Overview of the 2nd CHiME Challenge

  • Datasets, tasks, baselines and results (View Slides)
    Emmanuel Vincent (Inria, France), Jon Barker (University of Sheffield, UK), Shinji Watanabe, Jonathan Le Roux (MERL, USA), Francesco Nesta and Marco Matassoni (FBK-Irst, Italy)

Oral session 1

Session Chair: Tomohiro Nakatani (NTT, Japan)

Poster session

Session Chair: Dorothea Kolossa (Ruhr-Universität Bochum, Germany)

Oral session 2

Session Chair: Kalle Palomäki (Aalto University, Finland)

Keynote 2

Session Chair: Richard Lyon (Google, USA)
  • Recognizing and Classifying Environmental Sounds (View Slides)
    Daniel P.W. Ellis (Columbia University)

    Abstract Animal hearing exists to extract useful information out of the environment, and for a lot of animals for a large portion of the evolutionary history of hearing this sound environment has not consisted of speech or music, but of more generic acoustic information arising from collisions, motions, and other events in the external world. This aspect of sound analysis -- getting information out of non-speech, non-music, environmental sounds -- is finally beginning to gain popularity in research since it holds promise as a tool for automatic search and retrieval of audio/video recordings, an increasingly urgent problem. I will discuss our recent work in using audio analysis to manage and search environmental sound archives (including personal audio lifelogs and consumer video collections), and illustrate with some of the approaches that work more or less well, with an effort to explain why.

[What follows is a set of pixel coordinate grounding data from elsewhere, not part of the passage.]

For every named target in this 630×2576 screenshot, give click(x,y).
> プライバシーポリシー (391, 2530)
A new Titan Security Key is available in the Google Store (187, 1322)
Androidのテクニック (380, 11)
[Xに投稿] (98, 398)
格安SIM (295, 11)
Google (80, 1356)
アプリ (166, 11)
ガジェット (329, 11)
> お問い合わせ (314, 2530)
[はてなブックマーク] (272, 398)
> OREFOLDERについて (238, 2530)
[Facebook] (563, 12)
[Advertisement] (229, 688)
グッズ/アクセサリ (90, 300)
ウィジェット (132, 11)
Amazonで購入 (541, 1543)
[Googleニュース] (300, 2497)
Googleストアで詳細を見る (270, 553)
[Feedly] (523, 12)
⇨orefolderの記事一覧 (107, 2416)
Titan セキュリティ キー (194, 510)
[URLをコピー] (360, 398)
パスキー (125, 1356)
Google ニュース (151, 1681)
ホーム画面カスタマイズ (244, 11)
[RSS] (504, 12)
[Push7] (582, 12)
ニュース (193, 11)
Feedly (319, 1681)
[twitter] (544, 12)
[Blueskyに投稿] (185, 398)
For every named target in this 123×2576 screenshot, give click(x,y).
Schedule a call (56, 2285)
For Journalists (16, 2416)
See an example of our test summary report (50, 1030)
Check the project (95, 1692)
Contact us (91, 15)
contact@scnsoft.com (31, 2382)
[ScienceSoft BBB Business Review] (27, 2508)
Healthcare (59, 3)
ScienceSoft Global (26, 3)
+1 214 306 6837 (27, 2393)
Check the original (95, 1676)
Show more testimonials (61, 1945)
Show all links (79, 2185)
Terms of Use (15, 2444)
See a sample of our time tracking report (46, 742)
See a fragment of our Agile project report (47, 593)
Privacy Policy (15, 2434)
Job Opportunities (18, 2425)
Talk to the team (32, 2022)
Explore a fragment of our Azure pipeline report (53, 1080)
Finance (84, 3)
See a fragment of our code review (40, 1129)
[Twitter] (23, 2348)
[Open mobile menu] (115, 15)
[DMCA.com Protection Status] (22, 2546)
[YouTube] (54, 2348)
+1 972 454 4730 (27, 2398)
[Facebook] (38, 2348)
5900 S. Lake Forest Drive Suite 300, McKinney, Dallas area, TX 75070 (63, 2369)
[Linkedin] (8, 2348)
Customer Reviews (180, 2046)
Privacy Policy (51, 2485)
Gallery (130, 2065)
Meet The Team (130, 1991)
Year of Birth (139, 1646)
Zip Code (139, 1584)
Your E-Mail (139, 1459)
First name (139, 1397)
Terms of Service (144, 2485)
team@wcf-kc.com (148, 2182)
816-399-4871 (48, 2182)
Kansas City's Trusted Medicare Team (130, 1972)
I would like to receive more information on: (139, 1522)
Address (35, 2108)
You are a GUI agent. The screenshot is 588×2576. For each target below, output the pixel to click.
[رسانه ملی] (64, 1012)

    Bio Dan Ellis is an Associate Professor of Electrical Engineering at Columbia University, where he leads the Laboratory for Recognition and Organization of Speech and Audio (LabROSA), concerned with extracting useful information from real-world sounds of all kinds. His bachelors degree is from Cambridge, his Ph.D. from the MIT Media Lab, and he was a postdoc at the International Computer Science Institute in Berkeley, where he remains an external fellow. He is the author of a number of widely-used software tools, and he runs the AUDITORY email list of over 2000 researchers interested in the perception and cognition of sound.